Pada Jumat sore (14 November), setelah kehilangan komunikasi dan tidak memperoleh kepastian, pihak sekolah memutuskan mempublikasikan kronologi permasalahan di media sosial Instagram resmi sekolah.
Unggahan itu sontak menyedot perhatian publik. Sekitar pukul 17.00 WITA, setelah unggahan viral, barulah kepala SPPG menelpon pihak SMA 6.
“Setelah ramai barulah mereka menghubungi kami. Sebelumnya tidak pernah ada jawaban memuaskan,” jelas Herawati.
Dalam komunikasi setelah unggahan viral tersebut, pihak SPPG menyatakan bahwa keterlambatan disebabkan adanya aturan baru mengenai kapasitas suplai bertahap, yang diklaim mulai berlaku 10 November 2025.
“Jika aturannya baru berlaku 10 November, kenapa dari tanggal 3–10 November kami sudah menghubungi dan tidak pernah diberi tahu? Kenapa sekolah lain dengan dapur yang sama justru sudah menerima MBG sebelum aturan itu berlaku?” katanya.
Ia juga menyoroti bahwa alasan tersebut baru disampaikan setelah unggahan viral, bukan sebelumnya.
Pada Sabtu malam, tepat setelah berita naik di media lokal, pihak SPPG kembali meminta data siswa untuk rencana distribusi pada Senin, 17 November.
“Kami bukan menolak MBG. Kami menolak memberikan data untuk keempat kalinya, terlebih setelah proses komunikasi seperti ini. Kami sudah menjalani prosedur dengan benar, tapi tidak pernah dapat kepastian,” tegas Herawati.
Pada Jumat malam (14 November), pihak sekolah memutuskan menarik kembali data siswa yang ada di dapur MBG tersebut dan memilih mencari dapur alternatif.

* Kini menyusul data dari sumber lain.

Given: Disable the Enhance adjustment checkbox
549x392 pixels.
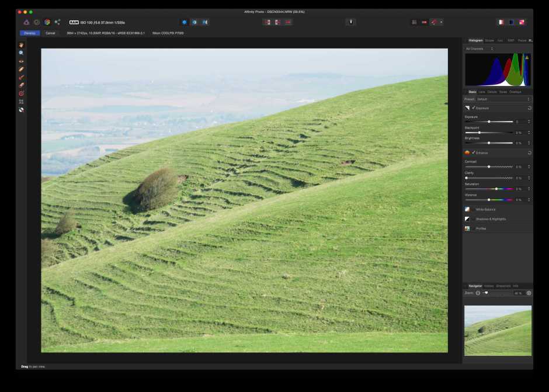Looking at the screenshot, I should [474, 152].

“Kami menarik data bukan karena menolak program MBG. Kami menolak proses yang tidak profesional. Ada data sekolah kami di sana, dan ada konsekuensi. Jadi kami tarik,” jelasnya.

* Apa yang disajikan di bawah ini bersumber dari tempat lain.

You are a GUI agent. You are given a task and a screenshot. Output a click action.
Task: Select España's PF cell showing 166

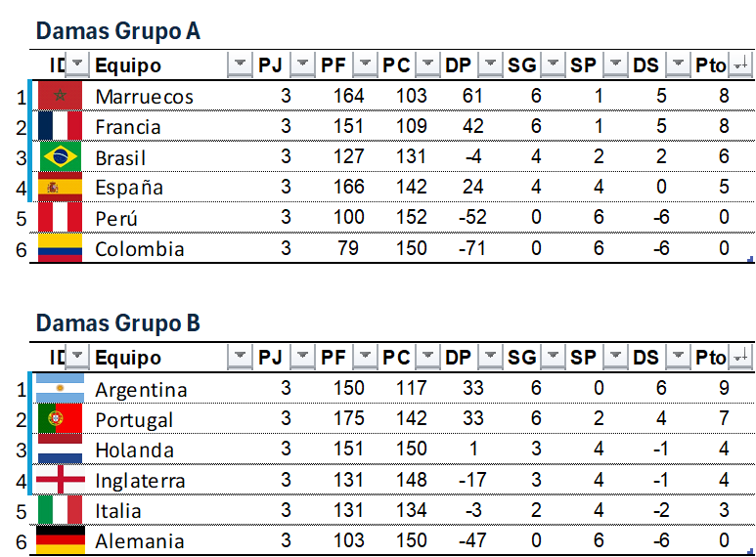(348, 187)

Ia juga menegaskan bahwa SMA 6 tetap siap mengikuti program MBG apabila jalurnya jelas dan komunikasinya profesional.
Dalam pernyataannya, Herawati meminta kejelasan mengenai siapa sebenarnya pihak yang harus bertanggung jawab ketika terjadi permasalahan seperti ini.

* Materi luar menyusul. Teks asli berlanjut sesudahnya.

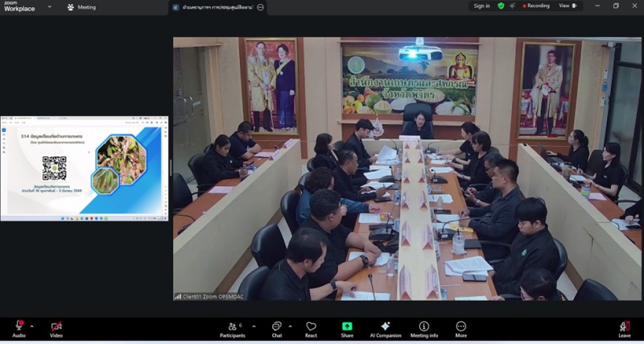The height and width of the screenshot is (344, 644).
Task: Open the React emoji menu
Action: click(x=311, y=327)
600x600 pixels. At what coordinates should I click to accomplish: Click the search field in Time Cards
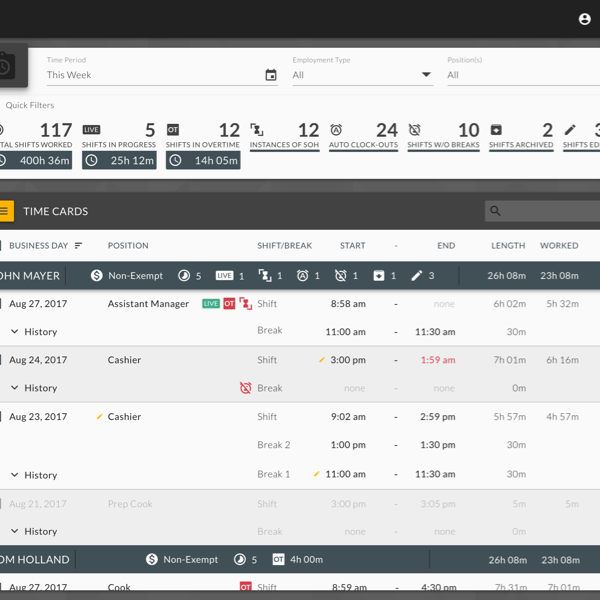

“Ini program nasional, program besar. Kalau seperti ini terjadi, kami harus mengadu ke mana? Apakah dapur? Apakah koordinator wilayah? Apakah dinas?” ujarnya.
Selama ini, menurutnya, sekolah hanya diminta menjadi penerima manfaat, namun tidak tahu siapa struktur penanggung jawab ketika program tersendat.
Herawati menyampaikan bahwa pihak SPPG menyebut kuota yang sebelumnya disiapkan untuk SMA Negeri 6 telah dialihkan ke sekolah lain karena dianggap “menolak”.
“Padahal yang kami tolak bukan MBG, tapi permintaan data ulang setelah viral. Data kami sudah diserahkan tiga kali. Mengapa harus diulang?” ujarnya.
Ia khawatir publik salah paham apabila kronologi tidak diluruskan.Herawati menegaskan bahwa pihak sekolah menginginkan transparansi, bukan konflik.
“Kami harap pemerintah hadir memberikan kejelasan: alurnya bagaimana, siapa yang memegang kendali, dan bagaimana mekanisme distribusi agar tidak ada kesalahpahaman di kemudian hari,” katanya.
Kisruh distribusi MBG di SMA Negeri 6 Banjarmasin menjadi gambaran persoalan koordinasi dalam program nasional yang seharusnya berdampak langsung pada kesejahteraan siswa. Pihak sekolah telah mengikuti prosedur dengan menyerahkan data berkali-kali, namun distribusi tidak kunjung dilakukan. Alasan yang berubah-ubah, komunikasi yang mandek, serta tidak adanya kejelasan struktur penanggung jawab memicu ketidakpercayaan dan akhirnya menyebabkan sekolah menarik data dari dapur MBG Banjarmasin Barat.
Hingga laporan ini diturunkan, tidak satu pun perwakilan dapur MBG wilayah Banjarmasin Barat—H. Aftah, Leo, Candra, maupun Zen—dapat dihubungi untuk memberikan pernyataan resmi.